The later can be moderately helpful in special situuations, esp.
128b * 128b => 256b multiplication, but it is never necessary
and for addition/sbtraction is not needed at all.
They are useful if there are two strings of additions. This happens naturally in wide multiplication (also beyond 256b results). But it
also happens when you add three multi-precision numbers (say, X, Y,
Z): You need C for the carry of XYi=X[i]+Y[i]+C, and O for the carry
of XYZ[i]=XYi+Z[i]+O. If you have ADCX/ADOX, you can do both
additions in one loop, so XYi can be in a register and does not need
to be stored . If you don't have these instructions, only ADC, you
need one loop to compute X+Y and store the result in memory, and one
loop to compute XY+Z, i.e., the lack of ADCX/ADOX results in
substantial additional cost.
If you add 4 multi-precision numbers, AMD64 with ADX runs out of
carry bits, so you have to spend the overhead of an additional loop
(but not of two additional loops as without ADCX/ADOX).
With carry bits in the general purpose registers <https://www.complang.tuwien.ac.at/anton/tmp/carry.pdf> and 30 GPRs
(one is zero, one is sp), you can add 14 multi-precision numbers per
loop: 14 GPRs for source addresses, 1 GPR for the target address, 1
for the loop counter, 13 registers for loop-carried carry flags.
Of course, the question is if this kind of computation is needed
frequently enough to justify this kind of extension. For
multi-precision multiplication and squaring, Intel considered the
frequency relevant enough to introduce ADCX/ADOX/MULX.
- anton
That's not bad.

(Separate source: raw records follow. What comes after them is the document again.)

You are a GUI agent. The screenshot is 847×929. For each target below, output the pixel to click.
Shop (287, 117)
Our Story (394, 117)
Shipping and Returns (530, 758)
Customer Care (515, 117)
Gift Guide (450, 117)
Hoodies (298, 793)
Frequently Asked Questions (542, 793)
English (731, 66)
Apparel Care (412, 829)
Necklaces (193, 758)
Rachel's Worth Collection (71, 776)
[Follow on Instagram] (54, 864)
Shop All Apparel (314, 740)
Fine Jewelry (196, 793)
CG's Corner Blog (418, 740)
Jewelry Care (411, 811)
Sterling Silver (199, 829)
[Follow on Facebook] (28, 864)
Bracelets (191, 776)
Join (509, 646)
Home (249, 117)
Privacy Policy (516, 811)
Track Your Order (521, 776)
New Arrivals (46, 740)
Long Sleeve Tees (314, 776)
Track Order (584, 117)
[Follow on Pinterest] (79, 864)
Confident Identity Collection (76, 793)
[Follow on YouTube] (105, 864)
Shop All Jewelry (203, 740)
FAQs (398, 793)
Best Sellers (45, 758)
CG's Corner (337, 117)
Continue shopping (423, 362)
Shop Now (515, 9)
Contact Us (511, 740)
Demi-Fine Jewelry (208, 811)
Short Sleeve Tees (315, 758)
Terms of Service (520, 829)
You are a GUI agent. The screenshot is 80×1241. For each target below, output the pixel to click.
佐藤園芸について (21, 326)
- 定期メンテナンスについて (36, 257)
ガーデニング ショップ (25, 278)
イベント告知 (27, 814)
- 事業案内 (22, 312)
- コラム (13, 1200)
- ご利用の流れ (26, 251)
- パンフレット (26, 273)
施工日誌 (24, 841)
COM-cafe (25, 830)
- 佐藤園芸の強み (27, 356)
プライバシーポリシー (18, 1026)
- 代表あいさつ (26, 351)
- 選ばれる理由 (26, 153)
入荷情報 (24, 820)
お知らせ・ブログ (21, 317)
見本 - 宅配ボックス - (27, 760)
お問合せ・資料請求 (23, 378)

I think, you see yourself that spill and context
switch parts could benefit from more work.
But I suspect that the main opposition you'll face in RISC-V
organization will center not on that, but on fear of increase in cycle
time, no matter if proven or not with hard numbers.
On Sun, 13 Oct 2024 13:00:14 +0300
Second thought: why do we have to insist on 64 payload bits?
64-bit format with 2 or 3 flag bits and 62 or 61 payload bits appears
to simplify system issues at relatively small cost in storage density.